While it is true that in any child custody dispute the overriding concern is for the best interests of the child, it is also presumed that the best interests of a child are served by placing custody with the natural parent, unless otherwise shown by clear and convincing evidence. MCL 722.25; MSA 25.312(5). We agree that a showing that a parent is unfit is not required to overcome this presumption. Stevens v Stevens, supra, and Bahr v Bahr, supra. Nonetheless, we construe the "clear and convincing evidence" standard to be a substantive standard rather than just an evidentiary standard. Carson v Carson, 156 Mich. App. 291, 300-302; 401 NW2d 632 (1986). Consequently, in order to overcome the natural parent presumption, the trial judge was required to find that, when all of the factors in MCL 722.23; MSA 25.312(3) were collectively considered, defendant clearly and convincingly established that the best interests of the children required maintaining custody with defendant. It is not sufficient that defendant may have established by clear and convincing evidence that a marginal, though distinct, benefit would be gained if the children were maintained with him. Carson v Carson, supra.
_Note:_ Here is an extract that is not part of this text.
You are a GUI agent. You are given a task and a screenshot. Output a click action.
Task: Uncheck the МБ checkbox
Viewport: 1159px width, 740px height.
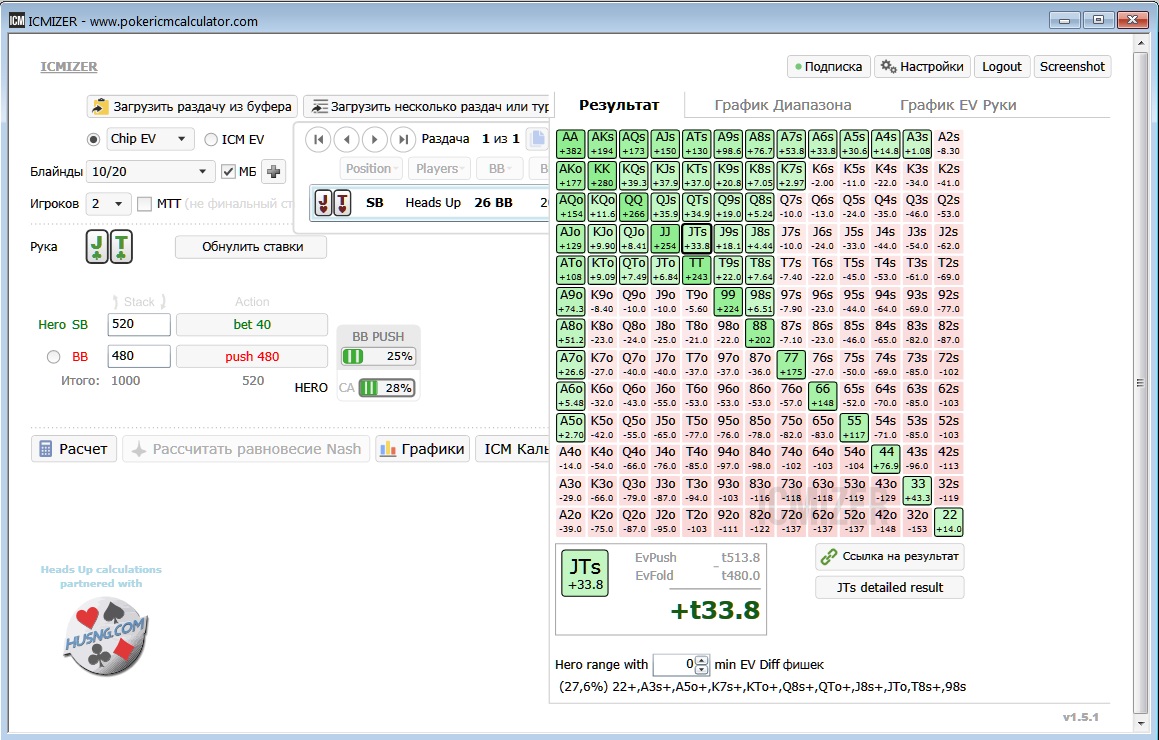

*254 After applying the factors in § 23, the trial judge found that the parties were equal except that (d), "the length of time the child had lived in a satisfactory environment and the desirability of maintaining continuity," strongly favored Gable, while (g), "the mental and physical health of the parties involved," and (j), "the willingness and ability of each of the parents to facilitate and encourage a close and continuing parent-child relationship between the child and the other parent," favored Henrikson. He then concluded, "The difference between (d), where the Gables were substantially strong, was still enough to outweigh (j)."

We believe that the trial judge's conclusion evidences a clear legal error on a major issue. MCL 722.28; MSA 25.312(8). It was not enough that the factors in favor of Gable outweighed those in favor of Henrikson. In order to give full effect to the natural parent presumption, the trial judge was required to find by clear and convincing evidence that the best interests of the children required maintaining custody with defendant. Defendant failed to meet this burden.

The order placing custody of the children with defendant is reversed. The children shall be placed in the custody of plaintiff.

Reversed.

NOTES

[*] Circuit judge, sitting on the Court of Appeals by assignment.